- Task item: Take the entries that follow and return exactly the lines from the one holding "The width and height of the screenshot is (1260, 593)." through the one holding "Click the 1622.4", both included. Nothing else is needed.

- Stored records:
--

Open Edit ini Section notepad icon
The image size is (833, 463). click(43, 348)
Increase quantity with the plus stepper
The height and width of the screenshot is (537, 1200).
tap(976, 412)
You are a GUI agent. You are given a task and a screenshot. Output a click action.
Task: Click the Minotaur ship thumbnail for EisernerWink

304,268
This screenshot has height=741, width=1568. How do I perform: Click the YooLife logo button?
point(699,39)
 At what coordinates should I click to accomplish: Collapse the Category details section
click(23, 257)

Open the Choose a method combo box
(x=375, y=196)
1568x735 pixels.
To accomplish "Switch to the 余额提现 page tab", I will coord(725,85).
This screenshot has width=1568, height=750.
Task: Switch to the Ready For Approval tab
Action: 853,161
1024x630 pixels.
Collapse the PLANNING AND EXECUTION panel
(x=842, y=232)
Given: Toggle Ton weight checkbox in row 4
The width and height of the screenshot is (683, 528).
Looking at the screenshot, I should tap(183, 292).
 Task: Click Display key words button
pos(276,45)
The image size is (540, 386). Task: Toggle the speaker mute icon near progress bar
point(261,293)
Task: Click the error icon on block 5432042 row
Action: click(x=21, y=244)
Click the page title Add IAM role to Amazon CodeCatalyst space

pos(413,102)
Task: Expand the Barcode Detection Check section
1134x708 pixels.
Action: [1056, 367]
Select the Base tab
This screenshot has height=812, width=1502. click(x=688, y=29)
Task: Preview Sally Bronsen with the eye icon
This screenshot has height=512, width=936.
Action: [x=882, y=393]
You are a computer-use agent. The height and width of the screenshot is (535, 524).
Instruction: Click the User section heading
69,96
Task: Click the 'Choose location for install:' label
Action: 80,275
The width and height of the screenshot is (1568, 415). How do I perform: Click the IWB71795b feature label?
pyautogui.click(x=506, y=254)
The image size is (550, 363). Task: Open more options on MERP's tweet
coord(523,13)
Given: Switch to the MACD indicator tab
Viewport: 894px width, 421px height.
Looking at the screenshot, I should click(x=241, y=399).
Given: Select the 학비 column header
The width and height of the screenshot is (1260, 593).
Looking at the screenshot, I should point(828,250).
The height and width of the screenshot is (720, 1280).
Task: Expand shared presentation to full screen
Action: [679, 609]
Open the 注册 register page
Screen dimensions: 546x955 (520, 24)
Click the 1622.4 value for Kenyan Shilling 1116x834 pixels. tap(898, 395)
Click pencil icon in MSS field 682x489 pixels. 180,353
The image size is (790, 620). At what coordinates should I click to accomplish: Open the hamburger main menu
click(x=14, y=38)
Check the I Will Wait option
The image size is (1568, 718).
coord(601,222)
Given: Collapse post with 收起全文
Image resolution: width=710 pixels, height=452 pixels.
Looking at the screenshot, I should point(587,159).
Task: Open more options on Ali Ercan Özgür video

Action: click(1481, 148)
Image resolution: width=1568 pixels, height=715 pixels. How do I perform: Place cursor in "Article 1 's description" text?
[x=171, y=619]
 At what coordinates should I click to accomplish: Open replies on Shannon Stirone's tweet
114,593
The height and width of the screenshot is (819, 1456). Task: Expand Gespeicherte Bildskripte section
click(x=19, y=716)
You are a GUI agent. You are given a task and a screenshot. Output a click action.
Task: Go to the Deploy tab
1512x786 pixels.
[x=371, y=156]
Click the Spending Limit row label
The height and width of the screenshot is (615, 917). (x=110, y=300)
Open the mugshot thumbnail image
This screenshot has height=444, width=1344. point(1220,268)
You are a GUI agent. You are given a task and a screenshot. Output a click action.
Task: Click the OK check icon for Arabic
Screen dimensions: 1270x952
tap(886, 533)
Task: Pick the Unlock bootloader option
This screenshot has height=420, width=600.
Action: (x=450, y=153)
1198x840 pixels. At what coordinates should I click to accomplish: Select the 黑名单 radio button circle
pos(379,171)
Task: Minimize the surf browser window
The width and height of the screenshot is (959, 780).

--

- Response:
The width and height of the screenshot is (1260, 593).
Looking at the screenshot, I should point(828,250).
The height and width of the screenshot is (720, 1280).
Task: Expand shared presentation to full screen
Action: [679, 609]
Open the 注册 register page
Screen dimensions: 546x955 (520, 24)
Click the 1622.4 value for Kenyan Shilling 1116x834 pixels. tap(898, 395)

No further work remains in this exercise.